- Work to complete:
Give back exactly the lines from the one holding "Click the 1.5 y-axis tick label" to the bottom of the material, both included, and nothing more. No pictures.

- Records for the exercise:
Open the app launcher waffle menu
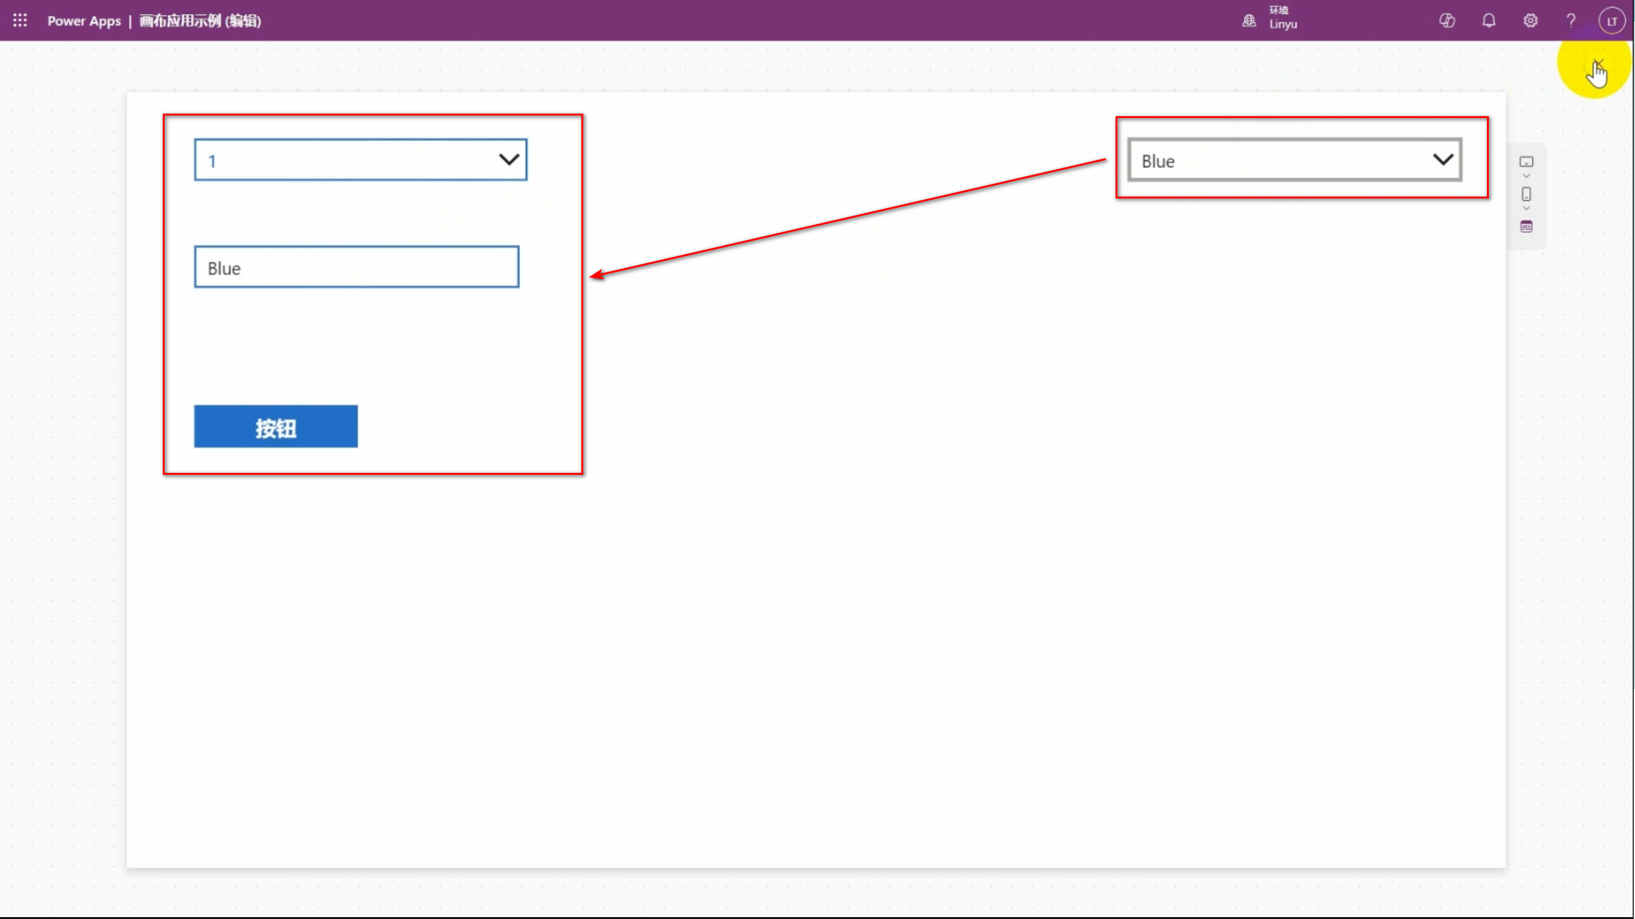The height and width of the screenshot is (919, 1635). coord(20,20)
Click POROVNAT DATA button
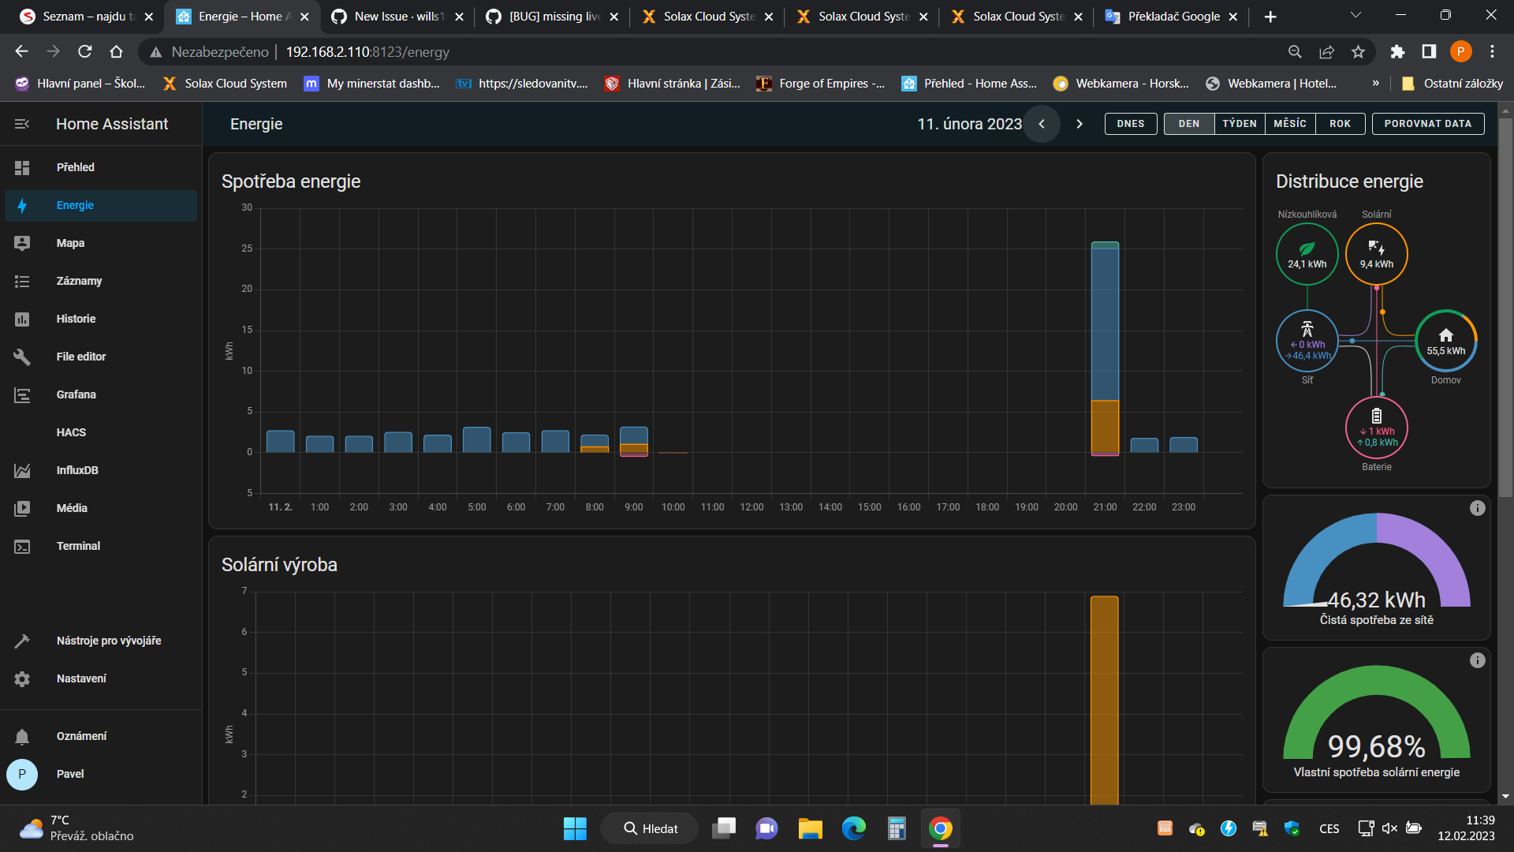Screen dimensions: 1514x852 point(1427,124)
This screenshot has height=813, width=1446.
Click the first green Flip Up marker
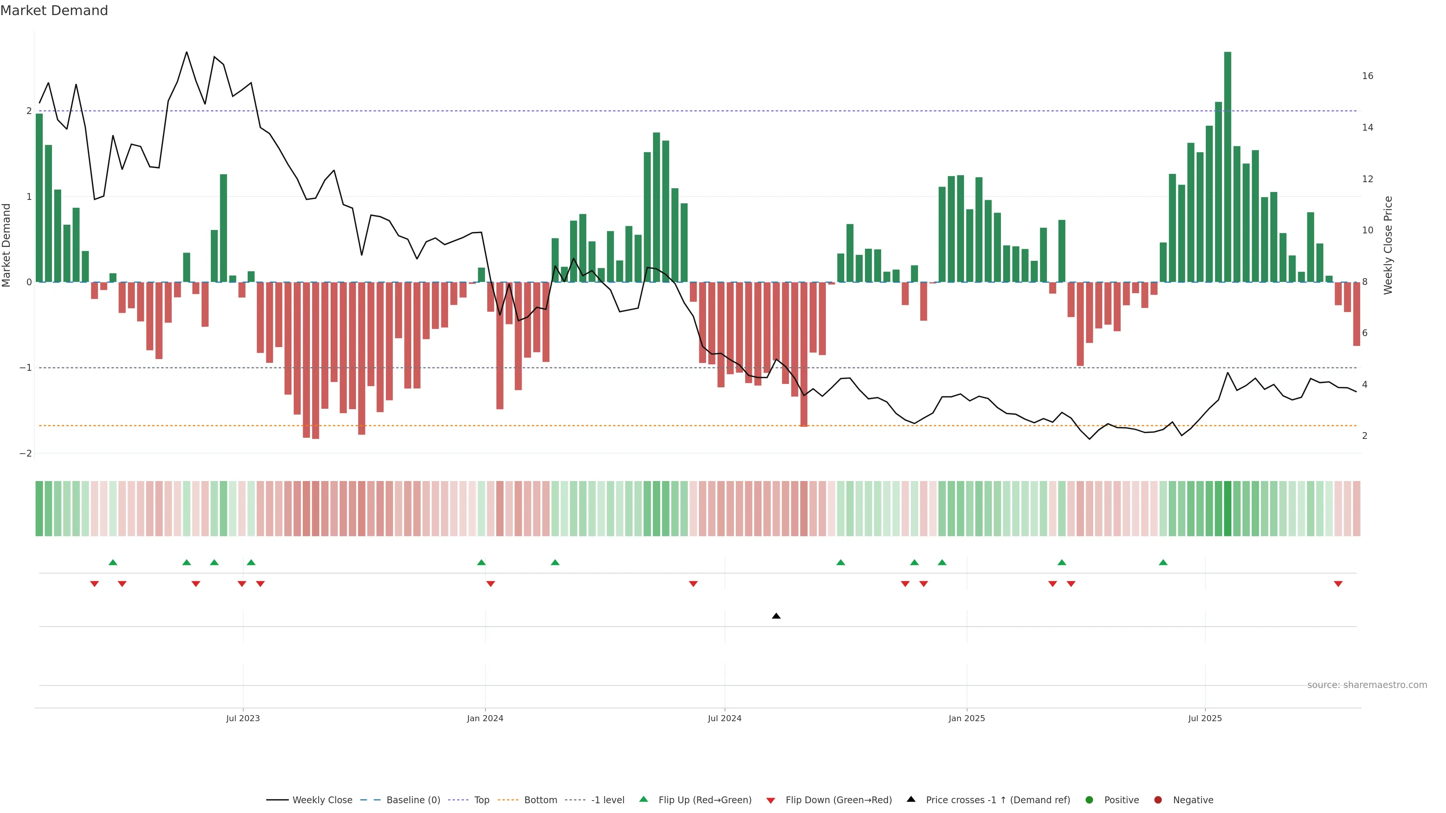click(113, 562)
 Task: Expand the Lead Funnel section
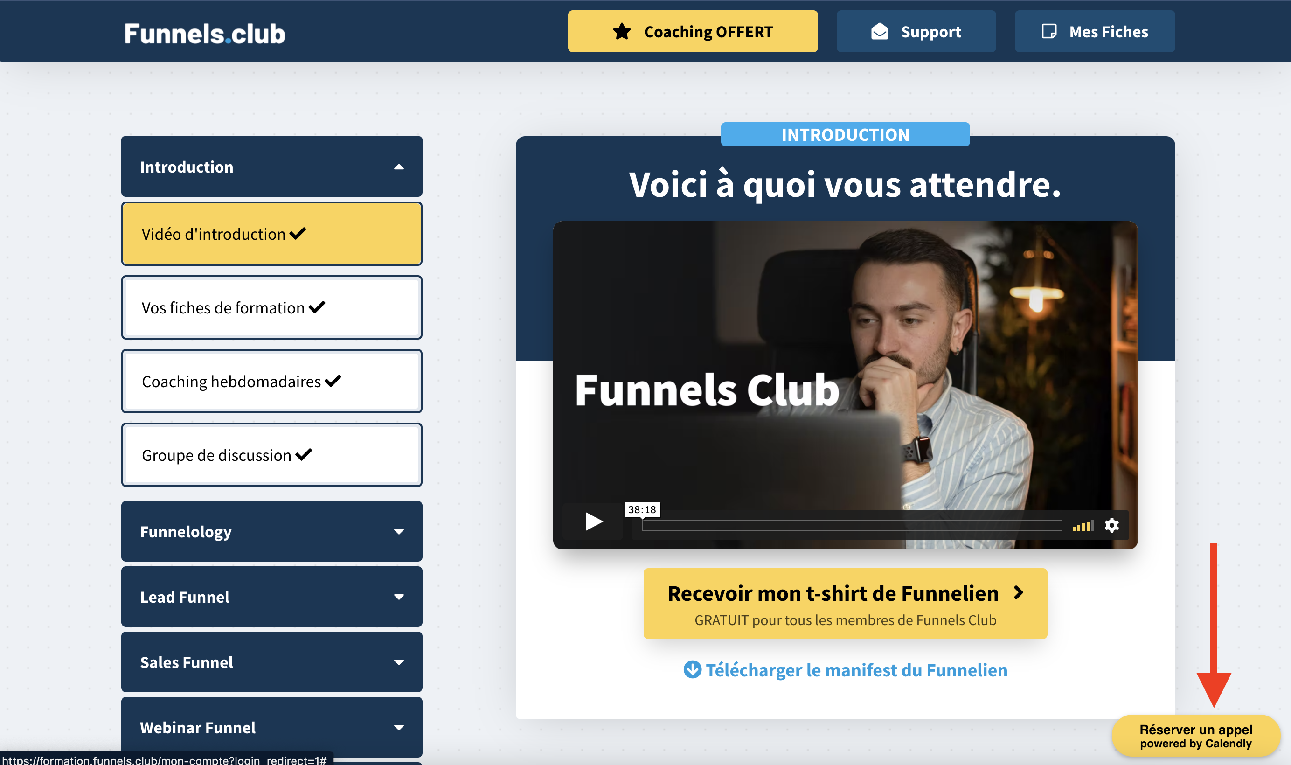point(398,597)
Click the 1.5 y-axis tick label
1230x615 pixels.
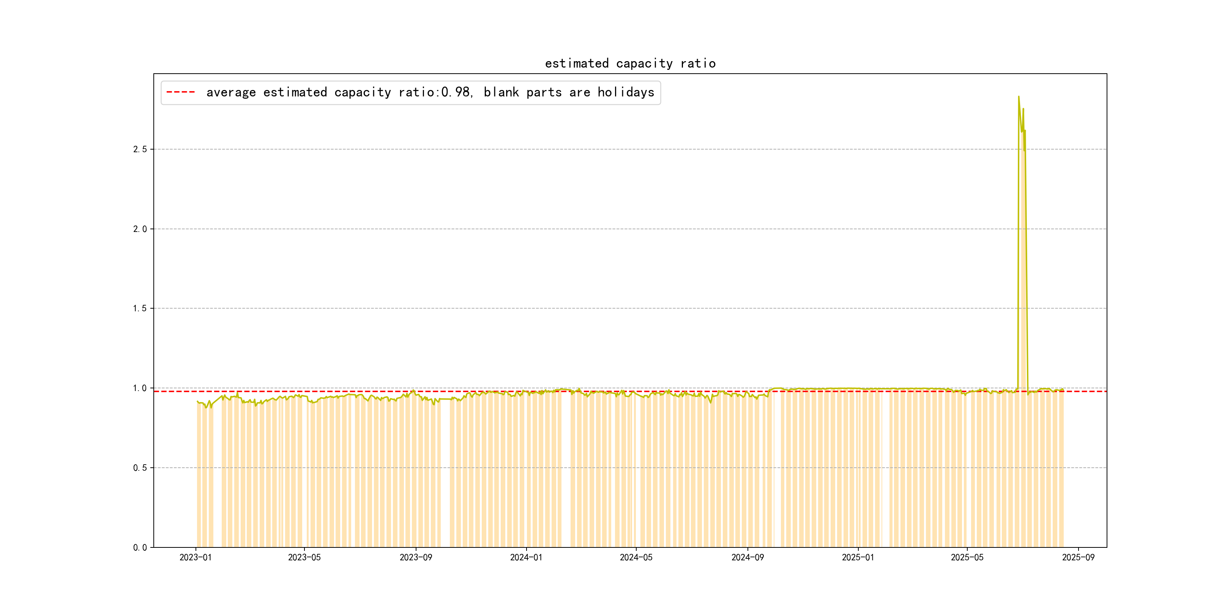pos(140,308)
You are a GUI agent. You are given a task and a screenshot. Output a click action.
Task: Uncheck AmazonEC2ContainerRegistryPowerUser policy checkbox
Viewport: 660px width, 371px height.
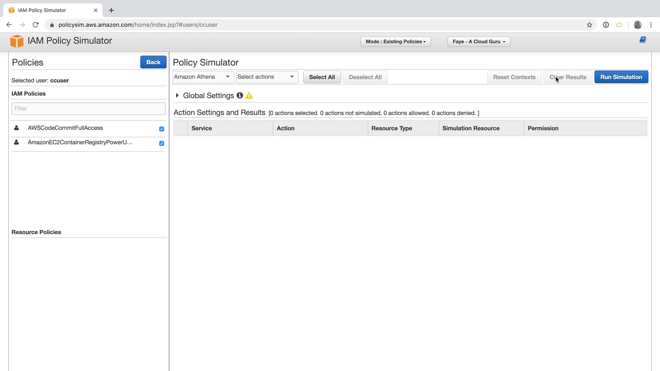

- Written response:
Click the 1.5 y-axis tick label
1230x615 pixels.
pos(140,308)
You are a GUI agent. You are given a task and a screenshot. Output a click action.
Task: Uncheck AmazonEC2ContainerRegistryPowerUser policy checkbox
Viewport: 660px width, 371px height.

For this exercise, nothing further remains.